■「遊星からの物体X」ジョン・カーペンター

遊星からの物体X 4K Ultra HD+ブルーレイ スチールブック仕様(2枚組)[リージョンフリー 日本語収録](輸入版)

 その恐怖は一匹の犬から始まった.見渡す限り氷に囲まれた白銀の大雪原をヘリコプターに追われて逃げる犬は,アメリカの南極観測基地へと辿りつく.ヘリコプターを操縦するノルウエー隊員が銃を乱射したため,アメリカ隊員はやむをえず彼を撃ち殺すが,やがて,ノルウエー隊員が異状に錯乱していた理由が明らかになる.なんと犬の正体は10万年前に地球に飛来したエイリアンだったのだ! 接触するものを体内に取り込むエイリアンは,巧みに人間の姿に変身,吹雪に閉ざされた基地内で,隊員たちは互いに疑心暗鬼になっていく….

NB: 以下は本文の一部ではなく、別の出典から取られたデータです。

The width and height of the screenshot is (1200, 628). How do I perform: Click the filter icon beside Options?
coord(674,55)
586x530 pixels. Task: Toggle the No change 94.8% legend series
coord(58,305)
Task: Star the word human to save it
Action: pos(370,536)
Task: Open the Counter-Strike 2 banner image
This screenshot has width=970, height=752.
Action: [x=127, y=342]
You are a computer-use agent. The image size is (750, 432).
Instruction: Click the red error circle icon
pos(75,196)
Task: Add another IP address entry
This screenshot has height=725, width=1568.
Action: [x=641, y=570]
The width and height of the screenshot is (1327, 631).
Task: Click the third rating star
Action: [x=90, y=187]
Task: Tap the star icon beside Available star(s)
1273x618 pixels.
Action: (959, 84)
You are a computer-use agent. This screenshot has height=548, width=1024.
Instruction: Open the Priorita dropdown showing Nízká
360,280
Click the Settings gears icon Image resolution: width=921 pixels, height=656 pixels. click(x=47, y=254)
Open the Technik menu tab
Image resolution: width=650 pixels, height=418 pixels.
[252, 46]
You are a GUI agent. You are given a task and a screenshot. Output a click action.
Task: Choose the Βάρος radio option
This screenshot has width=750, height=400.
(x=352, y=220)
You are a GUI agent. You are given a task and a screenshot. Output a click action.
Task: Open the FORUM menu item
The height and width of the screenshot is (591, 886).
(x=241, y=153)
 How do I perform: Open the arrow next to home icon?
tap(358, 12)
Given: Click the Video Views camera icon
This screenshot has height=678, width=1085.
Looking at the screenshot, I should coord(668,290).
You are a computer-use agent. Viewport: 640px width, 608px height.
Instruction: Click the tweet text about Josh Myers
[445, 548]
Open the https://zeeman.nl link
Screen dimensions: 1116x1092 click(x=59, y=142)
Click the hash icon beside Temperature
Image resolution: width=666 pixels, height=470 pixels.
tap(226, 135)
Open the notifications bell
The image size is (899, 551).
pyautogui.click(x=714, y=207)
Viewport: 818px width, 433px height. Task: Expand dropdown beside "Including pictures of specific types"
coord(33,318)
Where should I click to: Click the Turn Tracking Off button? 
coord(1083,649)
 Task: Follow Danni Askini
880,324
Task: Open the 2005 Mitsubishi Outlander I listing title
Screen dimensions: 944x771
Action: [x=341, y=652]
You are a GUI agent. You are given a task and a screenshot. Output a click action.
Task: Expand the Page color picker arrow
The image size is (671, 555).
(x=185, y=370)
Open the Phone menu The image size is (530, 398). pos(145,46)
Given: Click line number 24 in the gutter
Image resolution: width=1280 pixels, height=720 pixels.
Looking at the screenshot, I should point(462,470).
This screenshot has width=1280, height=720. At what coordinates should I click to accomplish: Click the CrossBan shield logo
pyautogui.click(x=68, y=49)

 物版「南極物語」.悪夢としか思えない場面が次々に展開する.一般商業をある意味無視して自己の才能を開陳する製作者の慰労がなされた,数少ない作品.グロテスクな姿を惜しみなく披露する怪物が密室で次々に人間に襲いかかる.しかも牙を剥くその瞬間まで姿を宿主に擬態したままという案は,明らかにそれまでのモンスター映画の主流,怪人型や怪獣型のものとは一線を画すものだった.このジャンルにおいてはその後の流れを一気に変えた観すらある.当時としては最新のSFXが,今の最新CGよりもはるかにリアルな「ハリボテ」であることは実に興味深い.フランク・ダラボン(Frank Darabont)の「ミスト」(2007)で本作がオマージュとして登場したのが印象的だった.やはり巧みなCGより,本作のリアルで不気味で味のあるクリーチャーの造形,ジョン・カーペンター(John Carpenter)という異才と若干22歳でSFXのアイデアを注ぎ込んだ特殊メイクアップアーティスト,ロブ・ボッティン(Rob Bottin)のストイックさには敬意を表したい.

 ジョン・W・キャンベルJr.(John Wood Campbell Jr.)の『影が行く』を映画化した「遊星よりの物体X」(1951)のリメイク作品である.しかし,1951年版が北極(本作では南極)で怪人型の怪物が隊員を襲う「人」と「人外」の対決型の設定だったのに対し,本作は人間に同化して擬態する点,しかも作中では明らかにされていないが,取り憑かれた本人も“物体X”の細胞が覚醒して変形を始めるまでは,どうやら自覚できないようだ.その疑心暗鬼と共食いの構図が,南極という閉ざされた地で限定された空間に存在し,「それ」は静かに牙を剥く.この恐怖が最高潮の緊張を生むことに成功している.カーペンターが最も撮りたかったという「血液検査」のシーンは本作の白眉とされているが,基地を静かに歩きまわる南極犬の姿を追う静謐なカットのつなぎ合わせと,その犬が怪物に変身するおぞましい場面,この鮮やかな対比も忘れがたい.衝撃的な描写を最大限に生かす,編集技術の巧さがSFX造型を支える確かなパートナーとなっている.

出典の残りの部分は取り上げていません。